Evaluation of this library was done through user sessions and user feedback. The criteria for the feedback were (1) ease of finding relevant components, (2) understanding components, (3) use of components to represent knowledge, (4) ease of relations language, and (5) cast biological knowledge in terms of components and relations in the library. The library showed promising results.

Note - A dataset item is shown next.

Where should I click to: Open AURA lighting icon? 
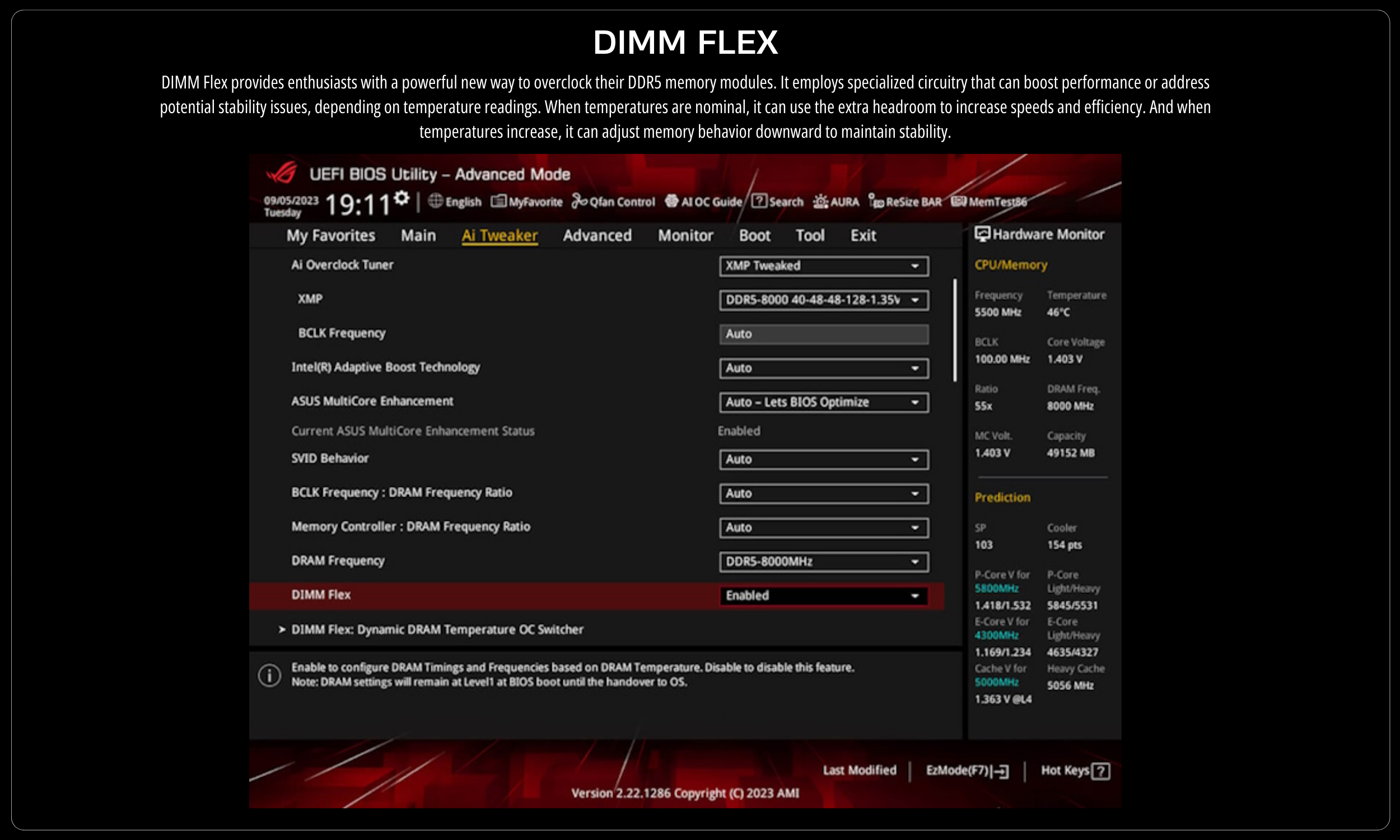[820, 202]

Thursday, October 23, 2008

Ontologies in Biology: Design, Applications and Future Challenges

Citation: Jonathan B L Bard, Seung Y Rhee. Ontologies in Biology: Design, Applications and Future Challenges. In Nature Reviews: Genetics, 2004.
Link: Nature Reviews
Status: Incomplete

Summary

Until recently, the most important task of bioinformatics was thought to be the storage, retrieval and analysis of molecular data. However, as experimental technologies move from producing relatively simple data to more complex data, we need comparable advances in bioinformatics to manage and relate these data. There is also a great deal of sophisticated biological knowledge, often hierarchical in nature, that needs to be integrated with other data. One way to represent such biological knowledge is by using ontologies. The resulting biological ontologies are formal representations of areas of knowledge in which the essential terms are combined with structuring rules that describe the relationship between the terms. Knowledge that is structured within a biological ontology can then be linked to the molecular databases.

For any ontology to be of public value, it has to be widely disseminated and accepted by the field that it aims to summarize. Sociological factors are important in ontology production and acceptance, and a strong community involvement is also crucial.

Definitions

Phenotype: The observable traits or characteristics of an organism, for example hair color, weight, or the presence or absence of a disease. Phenotypic traits are not necessarily genetic.
Systematics: This is an umbrella term to describe the processes that describe species. There are three disciplines which are united under this broad locution: description of species (identification), the naming of names (taxonomy) and description of the relationships among and between taxa (phylogenetics).